* _Dataset excerpts_
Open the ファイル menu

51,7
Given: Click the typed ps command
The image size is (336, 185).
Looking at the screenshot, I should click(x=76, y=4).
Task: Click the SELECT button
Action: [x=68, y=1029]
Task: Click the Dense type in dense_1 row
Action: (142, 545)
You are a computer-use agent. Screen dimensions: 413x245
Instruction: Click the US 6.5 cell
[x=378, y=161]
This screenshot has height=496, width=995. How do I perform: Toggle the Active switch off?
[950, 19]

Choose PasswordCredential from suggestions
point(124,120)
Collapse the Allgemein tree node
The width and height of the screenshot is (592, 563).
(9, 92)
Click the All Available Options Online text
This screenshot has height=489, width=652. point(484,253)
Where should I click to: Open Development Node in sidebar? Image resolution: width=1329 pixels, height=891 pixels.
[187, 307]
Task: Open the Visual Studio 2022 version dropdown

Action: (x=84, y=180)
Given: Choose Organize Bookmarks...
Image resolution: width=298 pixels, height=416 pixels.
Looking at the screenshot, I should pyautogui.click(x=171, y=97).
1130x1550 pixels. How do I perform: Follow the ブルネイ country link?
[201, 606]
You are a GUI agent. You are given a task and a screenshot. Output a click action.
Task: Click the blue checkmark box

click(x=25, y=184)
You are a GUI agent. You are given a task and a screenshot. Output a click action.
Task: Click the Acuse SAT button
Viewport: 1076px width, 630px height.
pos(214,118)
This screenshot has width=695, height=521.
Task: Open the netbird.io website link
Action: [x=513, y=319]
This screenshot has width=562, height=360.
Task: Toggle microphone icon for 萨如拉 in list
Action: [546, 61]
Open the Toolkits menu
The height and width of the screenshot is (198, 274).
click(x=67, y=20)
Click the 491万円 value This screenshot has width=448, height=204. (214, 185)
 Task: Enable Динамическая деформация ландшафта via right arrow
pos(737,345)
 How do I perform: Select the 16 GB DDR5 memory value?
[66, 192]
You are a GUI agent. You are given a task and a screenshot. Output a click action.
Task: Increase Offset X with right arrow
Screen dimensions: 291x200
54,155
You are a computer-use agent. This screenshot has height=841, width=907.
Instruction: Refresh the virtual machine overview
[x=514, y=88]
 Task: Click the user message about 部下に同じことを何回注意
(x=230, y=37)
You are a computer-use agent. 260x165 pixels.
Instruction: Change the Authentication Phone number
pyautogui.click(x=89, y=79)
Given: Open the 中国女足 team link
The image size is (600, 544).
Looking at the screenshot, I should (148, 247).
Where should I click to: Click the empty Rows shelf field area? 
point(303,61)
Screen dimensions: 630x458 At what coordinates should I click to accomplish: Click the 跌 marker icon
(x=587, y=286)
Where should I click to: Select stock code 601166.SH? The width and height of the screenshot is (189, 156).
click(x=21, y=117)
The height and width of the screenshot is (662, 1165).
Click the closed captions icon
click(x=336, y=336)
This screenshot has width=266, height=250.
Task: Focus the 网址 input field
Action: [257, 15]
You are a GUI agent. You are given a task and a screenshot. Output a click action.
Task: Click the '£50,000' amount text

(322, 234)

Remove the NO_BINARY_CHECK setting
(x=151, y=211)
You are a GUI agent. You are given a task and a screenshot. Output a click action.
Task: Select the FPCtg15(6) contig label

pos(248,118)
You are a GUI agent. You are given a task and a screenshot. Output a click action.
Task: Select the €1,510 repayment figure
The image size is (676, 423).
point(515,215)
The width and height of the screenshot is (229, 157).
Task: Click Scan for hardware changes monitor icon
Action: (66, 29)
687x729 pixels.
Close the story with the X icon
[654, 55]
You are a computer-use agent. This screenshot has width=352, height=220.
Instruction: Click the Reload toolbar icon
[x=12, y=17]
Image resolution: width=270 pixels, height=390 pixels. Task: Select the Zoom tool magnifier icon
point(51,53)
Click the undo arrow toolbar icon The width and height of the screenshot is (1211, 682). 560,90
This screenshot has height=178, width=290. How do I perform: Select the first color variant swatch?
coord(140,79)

* _Required action_
All the records above need to be set down again exactly as they were given.

* _Finished task_
Open the ファイル menu

51,7
Given: Click the typed ps command
The image size is (336, 185).
Looking at the screenshot, I should click(x=76, y=4).
Task: Click the SELECT button
Action: [x=68, y=1029]
Task: Click the Dense type in dense_1 row
Action: (142, 545)
You are a computer-use agent. Screen dimensions: 413x245
Instruction: Click the US 6.5 cell
[x=378, y=161]
This screenshot has height=496, width=995. How do I perform: Toggle the Active switch off?
[950, 19]

Choose PasswordCredential from suggestions
point(124,120)
Collapse the Allgemein tree node
The width and height of the screenshot is (592, 563).
(9, 92)
Click the All Available Options Online text
This screenshot has height=489, width=652. point(484,253)
Where should I click to: Open Development Node in sidebar? Image resolution: width=1329 pixels, height=891 pixels.
[187, 307]
Task: Open the Visual Studio 2022 version dropdown

Action: (x=84, y=180)
Given: Choose Organize Bookmarks...
Image resolution: width=298 pixels, height=416 pixels.
Looking at the screenshot, I should pyautogui.click(x=171, y=97).
1130x1550 pixels. How do I perform: Follow the ブルネイ country link?
[201, 606]
You are a GUI agent. You are given a task and a screenshot. Output a click action.
Task: Click the blue checkmark box

click(x=25, y=184)
You are a GUI agent. You are given a task and a screenshot. Output a click action.
Task: Click the Acuse SAT button
Viewport: 1076px width, 630px height.
pos(214,118)
This screenshot has width=695, height=521.
Task: Open the netbird.io website link
Action: [x=513, y=319]
This screenshot has width=562, height=360.
Task: Toggle microphone icon for 萨如拉 in list
Action: [546, 61]
Open the Toolkits menu
The height and width of the screenshot is (198, 274).
click(x=67, y=20)
Click the 491万円 value This screenshot has width=448, height=204. (214, 185)
 Task: Enable Динамическая деформация ландшафта via right arrow
pos(737,345)
 How do I perform: Select the 16 GB DDR5 memory value?
[66, 192]
You are a GUI agent. You are given a task and a screenshot. Output a click action.
Task: Increase Offset X with right arrow
Screen dimensions: 291x200
54,155
You are a computer-use agent. This screenshot has height=841, width=907.
Instruction: Refresh the virtual machine overview
[x=514, y=88]
 Task: Click the user message about 部下に同じことを何回注意
(x=230, y=37)
You are a computer-use agent. 260x165 pixels.
Instruction: Change the Authentication Phone number
pyautogui.click(x=89, y=79)
Given: Open the 中国女足 team link
The image size is (600, 544).
Looking at the screenshot, I should (148, 247).
Where should I click to: Click the empty Rows shelf field area? 
point(303,61)
Screen dimensions: 630x458 At what coordinates should I click to accomplish: Click the 跌 marker icon
(x=587, y=286)
Where should I click to: Select stock code 601166.SH? The width and height of the screenshot is (189, 156).
click(x=21, y=117)
The height and width of the screenshot is (662, 1165).
Click the closed captions icon
click(x=336, y=336)
This screenshot has width=266, height=250.
Task: Focus the 网址 input field
Action: [257, 15]
You are a GUI agent. You are given a task and a screenshot. Output a click action.
Task: Click the '£50,000' amount text

(322, 234)

Remove the NO_BINARY_CHECK setting
(x=151, y=211)
You are a GUI agent. You are given a task and a screenshot. Output a click action.
Task: Select the FPCtg15(6) contig label

pos(248,118)
You are a GUI agent. You are given a task and a screenshot. Output a click action.
Task: Select the €1,510 repayment figure
The image size is (676, 423).
point(515,215)
The width and height of the screenshot is (229, 157).
Task: Click Scan for hardware changes monitor icon
Action: (66, 29)
687x729 pixels.
Close the story with the X icon
[654, 55]
You are a computer-use agent. This screenshot has width=352, height=220.
Instruction: Click the Reload toolbar icon
[x=12, y=17]
Image resolution: width=270 pixels, height=390 pixels. Task: Select the Zoom tool magnifier icon
point(51,53)
Click the undo arrow toolbar icon The width and height of the screenshot is (1211, 682). 560,90
This screenshot has height=178, width=290. How do I perform: Select the first color variant swatch?
coord(140,79)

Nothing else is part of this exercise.